The problem |
After locating the line with "Given: Open calendar for Fiscal Year End Date", reproduce that line and every one following it exactly, up to the end of the entries.

Records contained in a dataset:
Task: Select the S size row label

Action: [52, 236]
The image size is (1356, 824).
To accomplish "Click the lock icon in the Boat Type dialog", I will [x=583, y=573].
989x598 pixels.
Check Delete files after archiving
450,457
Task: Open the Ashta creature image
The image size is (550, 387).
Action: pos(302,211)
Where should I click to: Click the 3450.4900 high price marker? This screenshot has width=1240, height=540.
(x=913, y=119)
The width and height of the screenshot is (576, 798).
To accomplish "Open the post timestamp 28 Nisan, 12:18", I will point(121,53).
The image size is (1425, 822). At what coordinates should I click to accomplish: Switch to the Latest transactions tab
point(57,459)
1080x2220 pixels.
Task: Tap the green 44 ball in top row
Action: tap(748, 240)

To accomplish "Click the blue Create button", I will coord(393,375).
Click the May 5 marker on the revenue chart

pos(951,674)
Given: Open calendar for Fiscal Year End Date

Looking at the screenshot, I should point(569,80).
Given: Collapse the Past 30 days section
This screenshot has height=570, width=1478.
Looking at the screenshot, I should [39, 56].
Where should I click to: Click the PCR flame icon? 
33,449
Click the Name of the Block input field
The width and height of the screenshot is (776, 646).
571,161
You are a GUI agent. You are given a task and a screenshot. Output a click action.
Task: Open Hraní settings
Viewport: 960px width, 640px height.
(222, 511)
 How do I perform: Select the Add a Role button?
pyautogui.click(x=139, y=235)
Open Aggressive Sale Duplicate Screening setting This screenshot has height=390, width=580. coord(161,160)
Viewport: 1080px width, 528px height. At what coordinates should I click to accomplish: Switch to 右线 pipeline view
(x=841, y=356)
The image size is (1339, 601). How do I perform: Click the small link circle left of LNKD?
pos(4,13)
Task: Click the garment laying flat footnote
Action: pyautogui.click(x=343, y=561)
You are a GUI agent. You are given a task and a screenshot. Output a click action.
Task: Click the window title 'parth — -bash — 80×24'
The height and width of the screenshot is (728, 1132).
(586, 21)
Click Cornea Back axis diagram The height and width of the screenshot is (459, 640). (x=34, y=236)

Written answer |
Given: Open calendar for Fiscal Year End Date

Looking at the screenshot, I should point(569,80).
Given: Collapse the Past 30 days section
This screenshot has height=570, width=1478.
Looking at the screenshot, I should [39, 56].
Where should I click to: Click the PCR flame icon? 
33,449
Click the Name of the Block input field
The width and height of the screenshot is (776, 646).
571,161
You are a GUI agent. You are given a task and a screenshot. Output a click action.
Task: Open Hraní settings
Viewport: 960px width, 640px height.
(222, 511)
 How do I perform: Select the Add a Role button?
pyautogui.click(x=139, y=235)
Open Aggressive Sale Duplicate Screening setting This screenshot has height=390, width=580. coord(161,160)
Viewport: 1080px width, 528px height. At what coordinates should I click to accomplish: Switch to 右线 pipeline view
(x=841, y=356)
The image size is (1339, 601). How do I perform: Click the small link circle left of LNKD?
pos(4,13)
Task: Click the garment laying flat footnote
Action: pyautogui.click(x=343, y=561)
You are a GUI agent. You are given a task and a screenshot. Output a click action.
Task: Click the window title 'parth — -bash — 80×24'
The height and width of the screenshot is (728, 1132).
(586, 21)
Click Cornea Back axis diagram The height and width of the screenshot is (459, 640). (x=34, y=236)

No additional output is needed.